Oyun : Kadın Erkekleşince, Tokuşan Kafalar.
Şık : Şöhret Bey oldukça saf bir adamdır ve Batı’ya yönelir. Madam Potiş adınla ahlak düşkünü bir kadınla tanışır. Aralarında bir macera başlar. Daha sonra roman Şöhret Bey’in Batı özentisinden dolayı düştüğü gülünç durumları anlatır.
Mürebbiye : Dehri Bey, zengin olan ihtiyar bir kişidir.
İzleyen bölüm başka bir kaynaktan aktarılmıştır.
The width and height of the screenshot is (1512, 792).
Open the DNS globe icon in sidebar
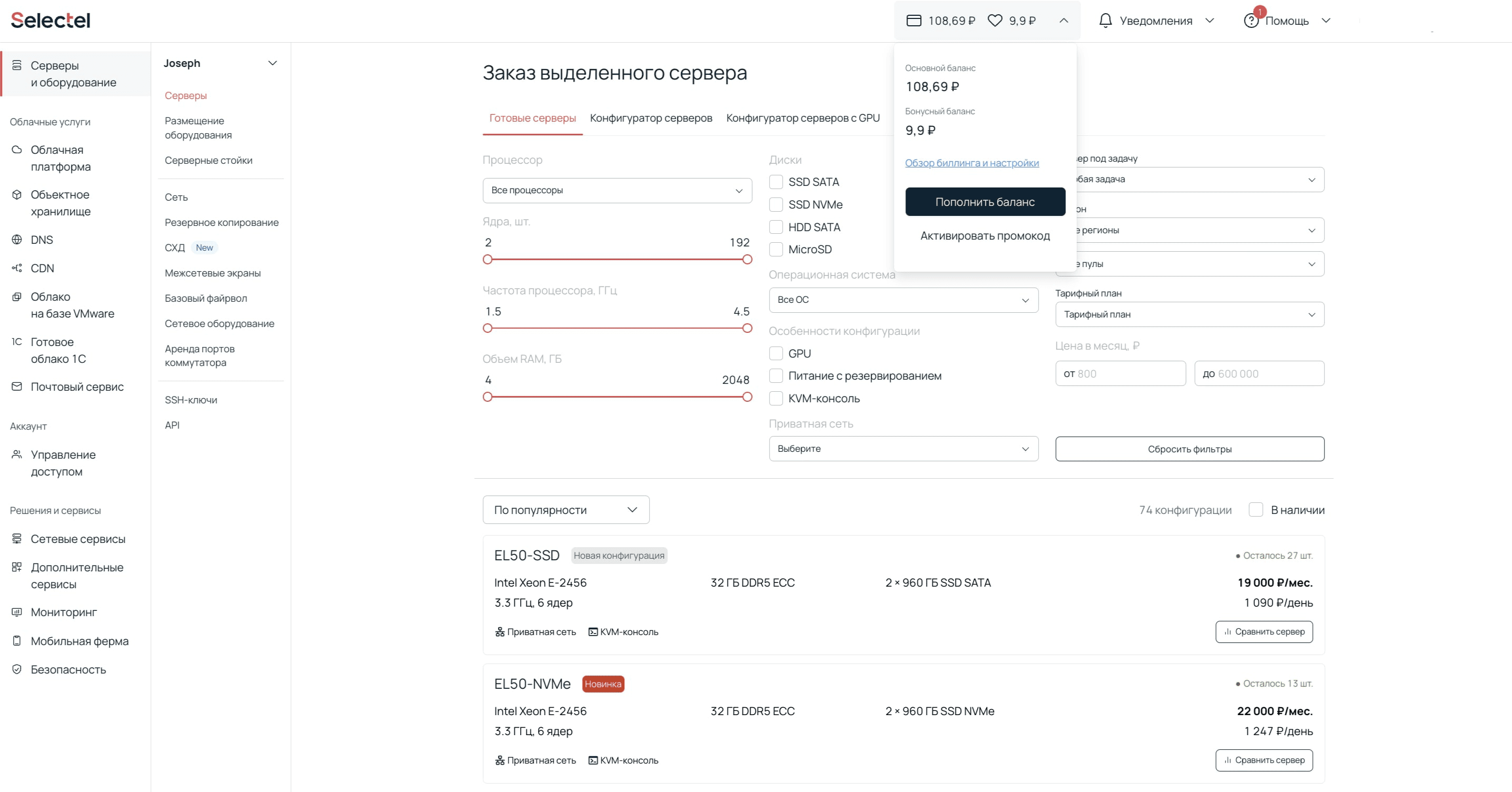[x=17, y=240]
Çocukların terbiyesi için, İstanbul’da yaşayan Parisli Anjel adlı düşük ahlaklı bir kadını eve getirir. Kadın evin içinde Dehri Bey’in oğlunu, damadını ve kardeşini yoldan çıkarır.
Şıpsevdi : Romanın kahramanı olan Meftun kalabalık bir ailenin oğludur. Maddi sıkıntı çektiği için zengin fakat cimri olan Kasım Efendi’nin damadı olmak ister. Meftun kendine büyük ikramiye çıktığını söyler. Kasım Efendi, Meftun’u tebrik etmeye gider. Kızı Edibe’yi seve seve verecektir. Kasım Efendi hem kızını, hem oğlunun bakımını Meftun’un üzerine yıkar. Meftun, daha sonra mirasa konabilmek için Kasım Efendi’nin ölümünü bekler.